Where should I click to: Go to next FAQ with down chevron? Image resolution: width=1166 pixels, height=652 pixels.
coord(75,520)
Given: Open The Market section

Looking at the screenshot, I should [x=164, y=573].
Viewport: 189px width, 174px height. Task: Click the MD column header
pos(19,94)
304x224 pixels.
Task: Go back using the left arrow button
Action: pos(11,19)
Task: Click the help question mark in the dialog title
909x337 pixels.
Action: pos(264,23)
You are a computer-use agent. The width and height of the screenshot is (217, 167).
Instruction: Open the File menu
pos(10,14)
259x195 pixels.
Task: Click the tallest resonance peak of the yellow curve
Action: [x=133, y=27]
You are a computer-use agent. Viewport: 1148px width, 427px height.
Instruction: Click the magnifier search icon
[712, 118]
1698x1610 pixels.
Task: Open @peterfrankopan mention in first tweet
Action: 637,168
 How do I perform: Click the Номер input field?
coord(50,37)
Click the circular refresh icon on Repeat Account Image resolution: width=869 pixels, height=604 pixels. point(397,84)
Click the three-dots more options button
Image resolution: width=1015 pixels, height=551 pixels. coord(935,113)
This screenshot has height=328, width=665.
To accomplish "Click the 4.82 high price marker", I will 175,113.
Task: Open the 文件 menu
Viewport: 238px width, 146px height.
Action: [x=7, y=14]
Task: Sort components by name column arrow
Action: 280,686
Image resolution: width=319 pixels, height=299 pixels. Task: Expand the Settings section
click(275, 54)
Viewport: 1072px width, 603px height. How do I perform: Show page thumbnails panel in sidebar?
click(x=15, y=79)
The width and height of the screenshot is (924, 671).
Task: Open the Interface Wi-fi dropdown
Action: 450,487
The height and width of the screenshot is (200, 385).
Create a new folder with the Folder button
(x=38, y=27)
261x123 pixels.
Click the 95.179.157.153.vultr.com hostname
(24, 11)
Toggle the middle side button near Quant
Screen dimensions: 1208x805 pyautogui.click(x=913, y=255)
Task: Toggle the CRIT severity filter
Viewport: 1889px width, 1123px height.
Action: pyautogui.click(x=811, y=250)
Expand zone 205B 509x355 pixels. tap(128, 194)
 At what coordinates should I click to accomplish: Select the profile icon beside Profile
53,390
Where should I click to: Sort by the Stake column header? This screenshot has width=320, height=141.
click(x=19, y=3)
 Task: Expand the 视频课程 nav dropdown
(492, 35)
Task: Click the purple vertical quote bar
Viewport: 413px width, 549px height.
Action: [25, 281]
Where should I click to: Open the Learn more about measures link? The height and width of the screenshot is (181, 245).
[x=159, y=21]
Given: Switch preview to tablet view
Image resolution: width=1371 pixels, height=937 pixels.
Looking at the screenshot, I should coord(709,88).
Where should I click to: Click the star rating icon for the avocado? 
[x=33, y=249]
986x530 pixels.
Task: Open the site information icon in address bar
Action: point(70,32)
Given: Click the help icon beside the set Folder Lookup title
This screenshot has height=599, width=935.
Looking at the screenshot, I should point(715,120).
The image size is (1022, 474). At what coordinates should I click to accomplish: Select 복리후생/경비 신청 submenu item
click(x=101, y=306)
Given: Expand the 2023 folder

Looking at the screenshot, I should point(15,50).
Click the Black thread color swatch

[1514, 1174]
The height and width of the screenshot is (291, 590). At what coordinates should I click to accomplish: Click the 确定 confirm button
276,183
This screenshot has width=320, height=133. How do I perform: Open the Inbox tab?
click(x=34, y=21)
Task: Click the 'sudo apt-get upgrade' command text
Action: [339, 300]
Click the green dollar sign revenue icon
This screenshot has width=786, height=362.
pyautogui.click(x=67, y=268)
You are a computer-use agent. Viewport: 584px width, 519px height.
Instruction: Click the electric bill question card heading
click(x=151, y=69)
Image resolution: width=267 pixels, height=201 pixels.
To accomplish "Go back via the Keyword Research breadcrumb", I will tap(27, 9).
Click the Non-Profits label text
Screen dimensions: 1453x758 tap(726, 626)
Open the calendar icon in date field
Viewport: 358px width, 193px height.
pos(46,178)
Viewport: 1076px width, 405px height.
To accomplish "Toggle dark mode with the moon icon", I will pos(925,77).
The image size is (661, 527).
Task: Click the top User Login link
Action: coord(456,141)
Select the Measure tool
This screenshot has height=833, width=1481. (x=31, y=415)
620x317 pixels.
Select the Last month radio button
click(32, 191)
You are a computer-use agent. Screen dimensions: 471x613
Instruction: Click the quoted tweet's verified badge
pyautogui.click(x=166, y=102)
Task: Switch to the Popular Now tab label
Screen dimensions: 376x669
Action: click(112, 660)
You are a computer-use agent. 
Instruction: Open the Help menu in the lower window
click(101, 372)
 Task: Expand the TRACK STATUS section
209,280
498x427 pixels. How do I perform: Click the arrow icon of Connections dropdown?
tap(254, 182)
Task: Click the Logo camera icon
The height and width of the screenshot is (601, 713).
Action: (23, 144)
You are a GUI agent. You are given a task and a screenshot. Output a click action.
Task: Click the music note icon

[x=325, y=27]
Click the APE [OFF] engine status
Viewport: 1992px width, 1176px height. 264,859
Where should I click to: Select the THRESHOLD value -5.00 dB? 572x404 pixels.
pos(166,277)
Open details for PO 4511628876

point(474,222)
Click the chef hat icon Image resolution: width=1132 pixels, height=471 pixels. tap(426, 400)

◆ **TASK**: Please copy out the listing above word for word, every line from first to last.

◆ **RESULT OF THE TASK**:
Where should I click to: Go to next FAQ with down chevron? Image resolution: width=1166 pixels, height=652 pixels.
coord(75,520)
Given: Open The Market section

Looking at the screenshot, I should [x=164, y=573].
Viewport: 189px width, 174px height. Task: Click the MD column header
pos(19,94)
304x224 pixels.
Task: Go back using the left arrow button
Action: pos(11,19)
Task: Click the help question mark in the dialog title
909x337 pixels.
Action: pos(264,23)
You are a computer-use agent. The width and height of the screenshot is (217, 167).
Instruction: Open the File menu
pos(10,14)
259x195 pixels.
Task: Click the tallest resonance peak of the yellow curve
Action: [x=133, y=27]
You are a computer-use agent. Viewport: 1148px width, 427px height.
Instruction: Click the magnifier search icon
[712, 118]
1698x1610 pixels.
Task: Open @peterfrankopan mention in first tweet
Action: 637,168
 How do I perform: Click the Номер input field?
coord(50,37)
Click the circular refresh icon on Repeat Account Image resolution: width=869 pixels, height=604 pixels. point(397,84)
Click the three-dots more options button
Image resolution: width=1015 pixels, height=551 pixels. coord(935,113)
This screenshot has height=328, width=665.
To accomplish "Click the 4.82 high price marker", I will 175,113.
Task: Open the 文件 menu
Viewport: 238px width, 146px height.
Action: [x=7, y=14]
Task: Sort components by name column arrow
Action: 280,686
Image resolution: width=319 pixels, height=299 pixels. Task: Expand the Settings section
click(275, 54)
Viewport: 1072px width, 603px height. How do I perform: Show page thumbnails panel in sidebar?
click(x=15, y=79)
The width and height of the screenshot is (924, 671).
Task: Open the Interface Wi-fi dropdown
Action: 450,487
The height and width of the screenshot is (200, 385).
Create a new folder with the Folder button
(x=38, y=27)
261x123 pixels.
Click the 95.179.157.153.vultr.com hostname
(24, 11)
Toggle the middle side button near Quant
Screen dimensions: 1208x805 pyautogui.click(x=913, y=255)
Task: Toggle the CRIT severity filter
Viewport: 1889px width, 1123px height.
Action: pyautogui.click(x=811, y=250)
Expand zone 205B 509x355 pixels. tap(128, 194)
 At what coordinates should I click to accomplish: Select the profile icon beside Profile
53,390
Where should I click to: Sort by the Stake column header? This screenshot has width=320, height=141.
click(x=19, y=3)
 Task: Expand the 视频课程 nav dropdown
(492, 35)
Task: Click the purple vertical quote bar
Viewport: 413px width, 549px height.
Action: [25, 281]
Where should I click to: Open the Learn more about measures link? The height and width of the screenshot is (181, 245).
[x=159, y=21]
Given: Switch preview to tablet view
Image resolution: width=1371 pixels, height=937 pixels.
Looking at the screenshot, I should coord(709,88).
Where should I click to: Click the star rating icon for the avocado? 
[x=33, y=249]
986x530 pixels.
Task: Open the site information icon in address bar
Action: point(70,32)
Given: Click the help icon beside the set Folder Lookup title
This screenshot has height=599, width=935.
Looking at the screenshot, I should point(715,120).
The image size is (1022, 474). At what coordinates should I click to accomplish: Select 복리후생/경비 신청 submenu item
click(x=101, y=306)
Given: Expand the 2023 folder

Looking at the screenshot, I should point(15,50).
Click the Black thread color swatch

[1514, 1174]
The height and width of the screenshot is (291, 590). At what coordinates should I click to accomplish: Click the 确定 confirm button
276,183
This screenshot has width=320, height=133. How do I perform: Open the Inbox tab?
click(x=34, y=21)
Task: Click the 'sudo apt-get upgrade' command text
Action: [339, 300]
Click the green dollar sign revenue icon
This screenshot has width=786, height=362.
pyautogui.click(x=67, y=268)
You are a computer-use agent. Viewport: 584px width, 519px height.
Instruction: Click the electric bill question card heading
click(x=151, y=69)
Image resolution: width=267 pixels, height=201 pixels.
To accomplish "Go back via the Keyword Research breadcrumb", I will tap(27, 9).
Click the Non-Profits label text
Screen dimensions: 1453x758 tap(726, 626)
Open the calendar icon in date field
Viewport: 358px width, 193px height.
pos(46,178)
Viewport: 1076px width, 405px height.
To accomplish "Toggle dark mode with the moon icon", I will pos(925,77).
The image size is (661, 527).
Task: Click the top User Login link
Action: coord(456,141)
Select the Measure tool
This screenshot has height=833, width=1481. (x=31, y=415)
620x317 pixels.
Select the Last month radio button
click(32, 191)
You are a computer-use agent. Screen dimensions: 471x613
Instruction: Click the quoted tweet's verified badge
pyautogui.click(x=166, y=102)
Task: Switch to the Popular Now tab label
Screen dimensions: 376x669
Action: click(112, 660)
You are a computer-use agent. 
Instruction: Open the Help menu in the lower window
click(101, 372)
 Task: Expand the TRACK STATUS section
209,280
498x427 pixels. How do I perform: Click the arrow icon of Connections dropdown?
tap(254, 182)
Task: Click the Logo camera icon
The height and width of the screenshot is (601, 713).
Action: (23, 144)
You are a GUI agent. You are given a task and a screenshot. Output a click action.
Task: Click the music note icon

[x=325, y=27]
Click the APE [OFF] engine status
Viewport: 1992px width, 1176px height. 264,859
Where should I click to: Select the THRESHOLD value -5.00 dB? 572x404 pixels.
pos(166,277)
Open details for PO 4511628876

point(474,222)
Click the chef hat icon Image resolution: width=1132 pixels, height=471 pixels. tap(426, 400)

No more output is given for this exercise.